-- Texto proporcionado --
De este modo, la Iglesia inequívocamente nos dice mediante su liturgia -que es el modo óptimo que tiene de comunicarnos la Revelación divina- que es la unión fecunda del hombre y de la mujer el lugar donde comienza el plan de restauración del orden querido por Dios para esa Creación suya.

La contemplación de la obra salvífica de Dios produce un pasmo maravillado por el arte con que el Creador va superando, con una admirable simetría que llega a superar la belleza primigenia, el desorden que introdujo el Enemigo (“Oh Dios, que maravillosamente formaste la dignidad de la naturaleza humana, y más maravillosamente la restauraste”, Ofertorio de la Misa). Porque, paso a paso, sacando bien del mal, Dios Omnipotente va venciendo, en su propio juego, al Autor del desorden, y crea así un orden todavía mejor (“Oh, felix culpa!”): y así, puesto que en un árbol comenzó el pecado, por un árbol redime Dios al pecador; y puesto que fue dañado el ayuntamiento de Adán y Eva que nos transmitió la herencia del pecado, fue sagrado el matrimonio de María y José, para que cada detalle de la obra de la amorosa redención fuera el reverso de la obra odiosa de la corrupción, de modo que “multiformis proditoris/ ars ut artem falleret/, et medelan ferret inde/ hostis unde laeserat” (“que el arte del traidor fuera vencido por el arte, y que por donde surgió la herida, por ahí mismo llegara el remedio”), como se canta en himno Pange Lingua el Jueves Santo.

-- Datos --
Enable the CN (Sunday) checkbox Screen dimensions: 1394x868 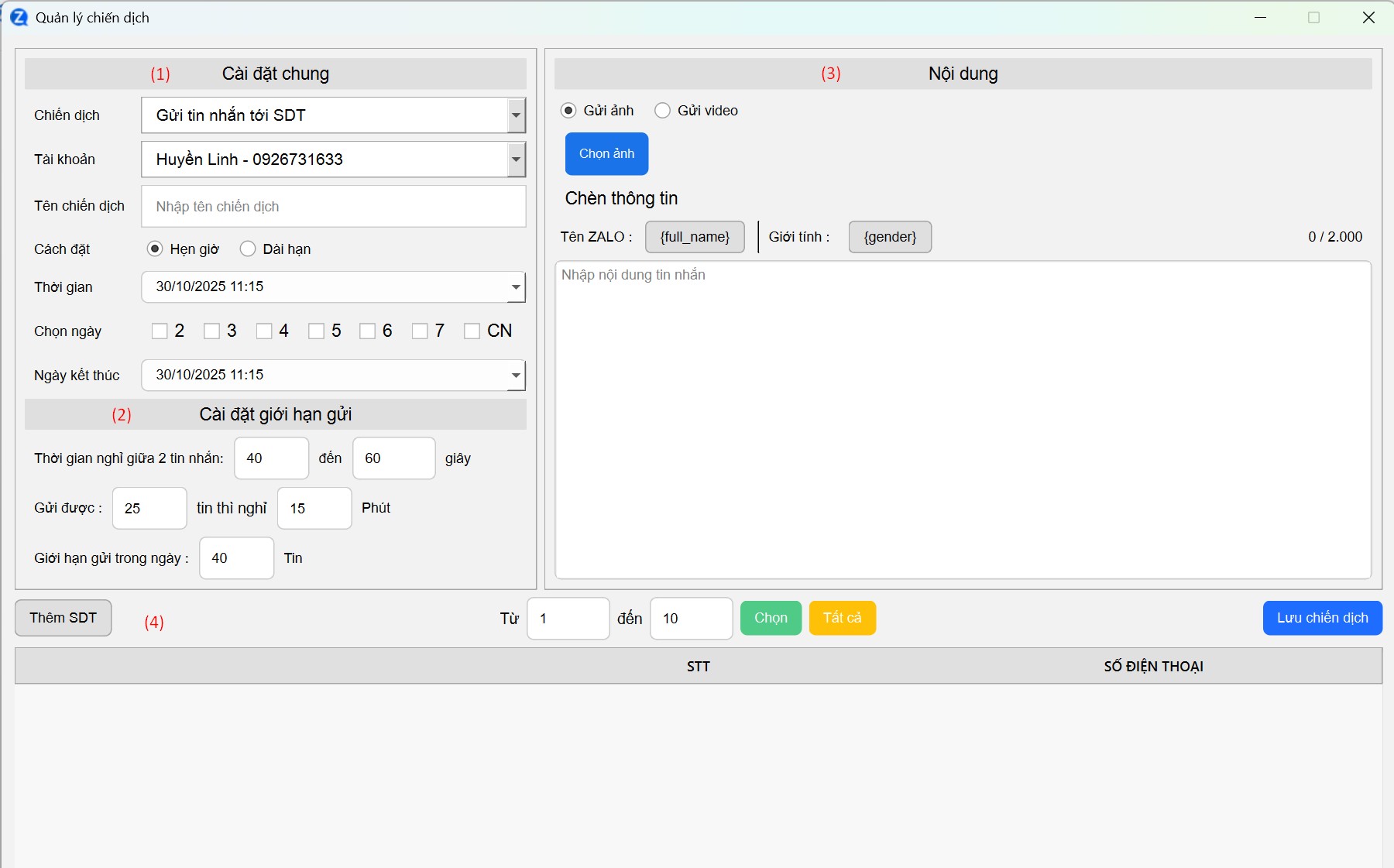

--

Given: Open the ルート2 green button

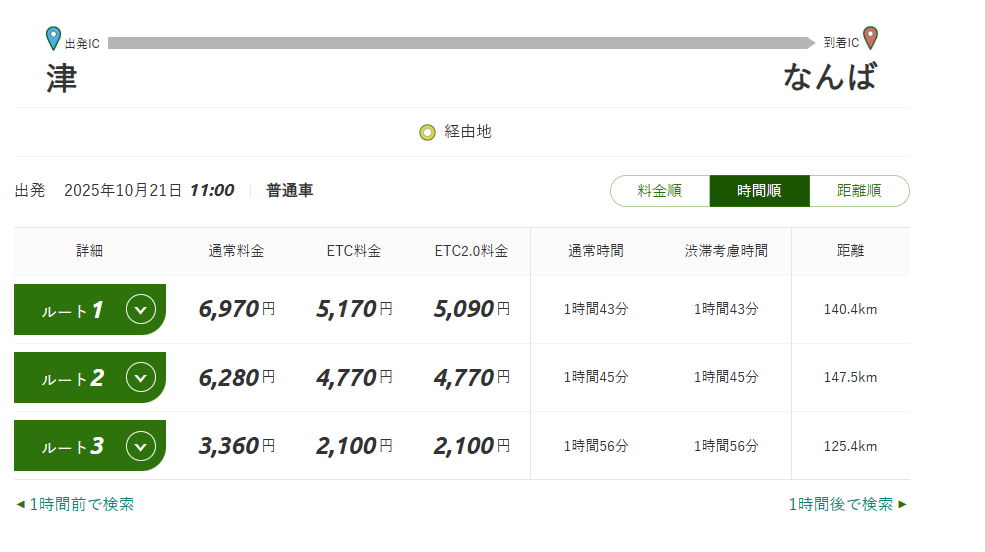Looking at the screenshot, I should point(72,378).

-- Tarea propuesta --
Transcribe del texto sobre la restauración del orden divino el fragmento comprendido entre "De este modo, la" y "esa Creación suya.", ambos incluidos.

-- Respuesta --
De este modo, la Iglesia inequívocamente nos dice mediante su liturgia -que es el modo óptimo que tiene de comunicarnos la Revelación divina- que es la unión fecunda del hombre y de la mujer el lugar donde comienza el plan de restauración del orden querido por Dios para esa Creación suya.